Researcher devotes both his personal and professional time to boosting the well being of men and families affected by the disease.
Few conditions affect more men than prostate cancer. Approximately one in seven Canadian men will develop the disease at some point during his lifetime, according to the Canadian Cancer Society. For around one in 29, a prostate cancer diagnosis will prove fatal.
This is something Dr. Michael Cox knows all too well. Earlier this year, he lost a good friend to the disease. This June 16, he will be participating in the Father’s Day Walk Run for Prostate Cancer to raise funds for Prostate Cancer Foundation BC in honour of his friend and in recognition of the countless others prostate cancer affects every day.
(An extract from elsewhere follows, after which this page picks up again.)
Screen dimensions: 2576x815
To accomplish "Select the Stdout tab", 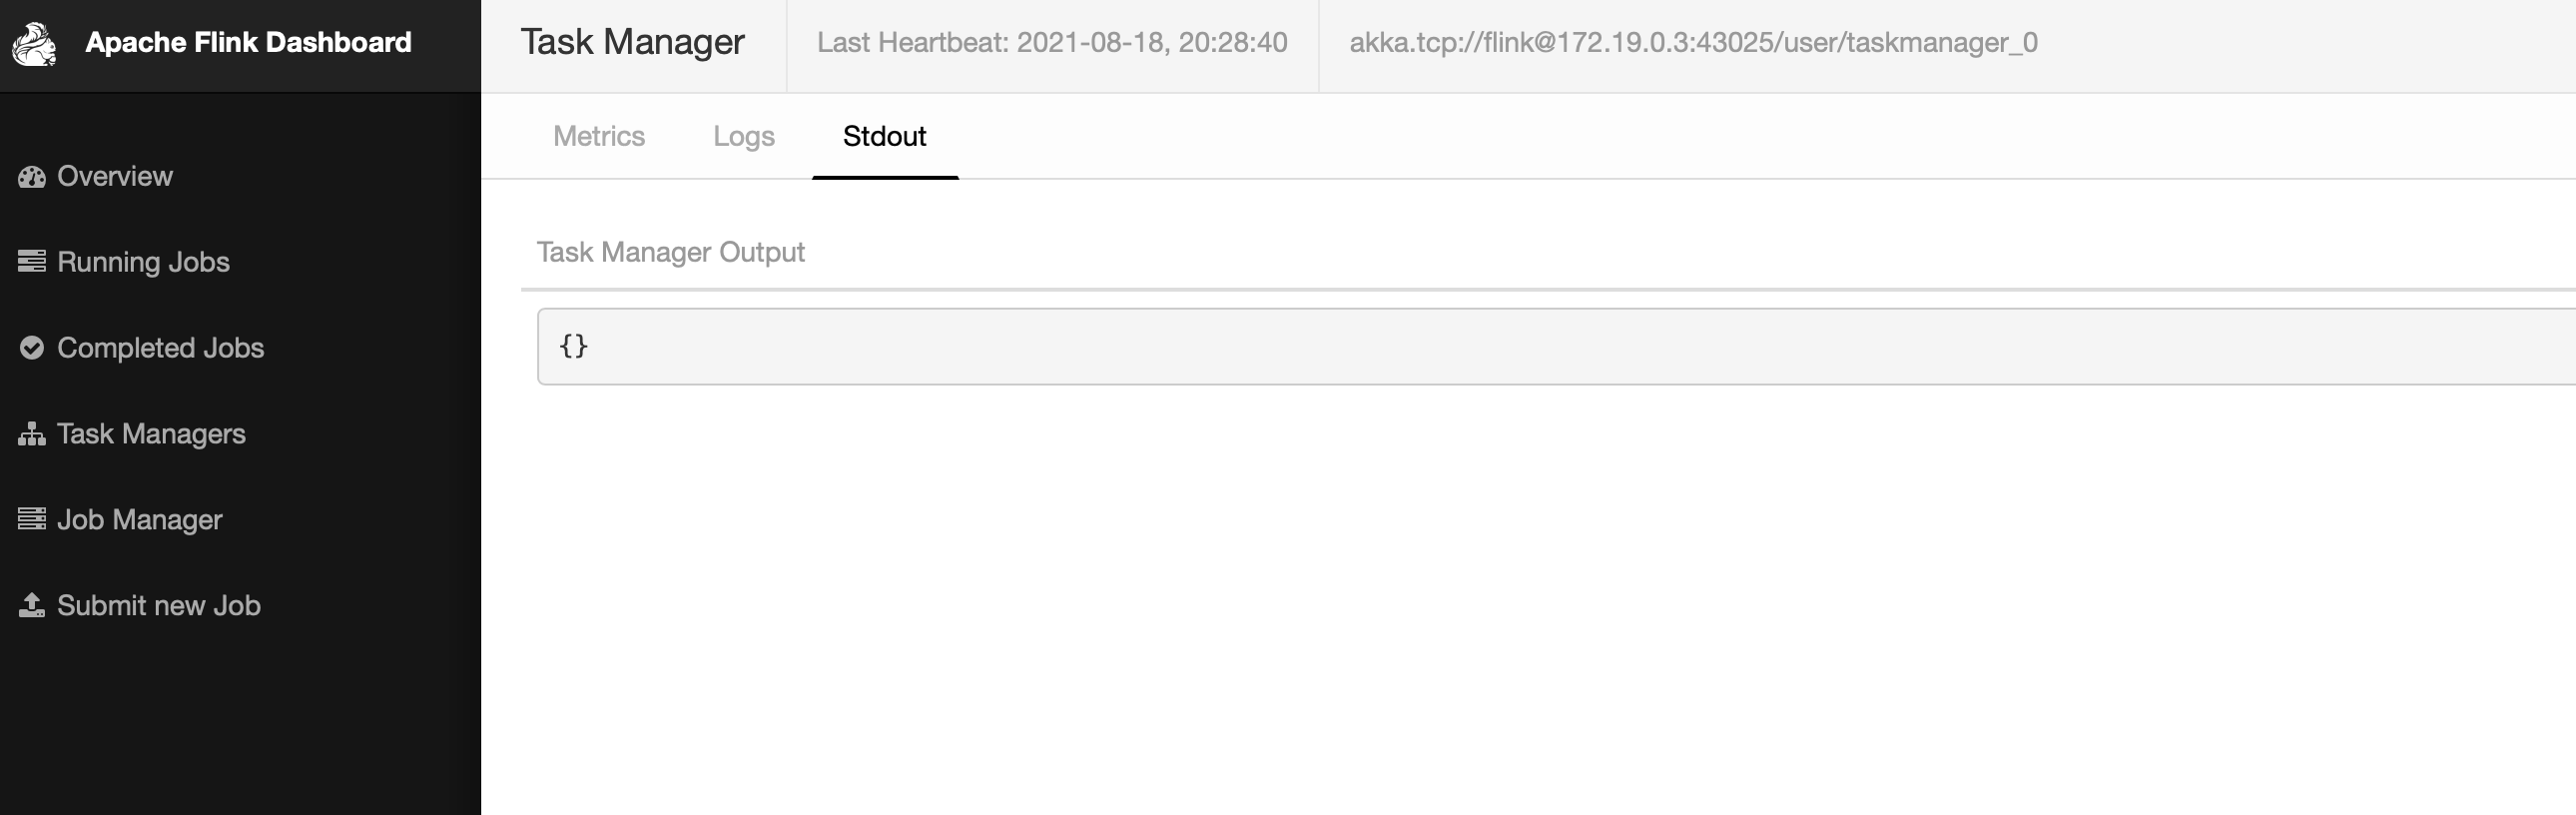I will tap(884, 136).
Cox sits on the Prostate Cancer Foundation BC board as a scientific advisor in addition to serving on the Prostate Cancer Canada's Research Advisory Council. However, his main focus is his work with the Vancouver Prostate Centre (VPC), where he is a senior research scientist.
Cox is one of the earliest team members at the VPC, having moved from Charlottesville, Virginia to Vancouver to set up his lab at VPC only three years after the centre was founded in 1997. Since then, his work has focused on identifying new approaches and possible treatments to improve the lives of men and families affected by prostate cancer.
A dedication to prostate cancer research and care
Cox’s most recently published paper—released in the journal Cancer Research in May 2019—found that a cholesterol-related protein called scavenger receptor B1 (SR-B1) could be partly responsible for prostate cancer growth and proliferation.
Cox’s research could lead to a new therapy that puts stress on cancer cells by destroying SR-B1, thereby stopping the growth and spread of prostate cancer.
Cox’s research also includes investigations into a genetic mutation that makes some men more vulnerable to developing prostate cancer. Called TMPRSS2-ERG, the genetic mutation is behind half of all prostate cancer diagnoses among Caucasian men, and around one third of diagnoses among African and Asian men, respectively. This research could lead to the development of a new medication that bypasses the need for hormone therapy—which is currently used to treat prostate cancer—among men with this genetic mutation.
“Hormone therapy blocks testosterone in men, which can lead to chest enlargement and tenderness, impotence, loss of libido and lethargy,” says Cox. “By precluding the need for hormone therapy, we would be saving men from these potentially life-altering side effects.”
"Something I always ask myself is: ‘How can we increase the quality of life of patients by reducing the burden of cancer?’”
On top of his clinical and research work, Cox is an avid road cyclist, often biking the 45-kilometre route from his home in South Surrey to the VPC offices at Vancouver General Hospital several times per week—a four-hour round trip!
Cox also volunteers a lot of his time to his research team, including mentoring postdoctoral fellows, and in the community. He conducts public outreach wherever possible to educate community members about the importance of prostate cancer screening, along with providing information about what resources and supports are available to men and their families after receiving a diagnosis.
“As the father of a son and daughter, and friend to many men, the research I do at VPC and in the community is foremost to me on a personal and professional level.”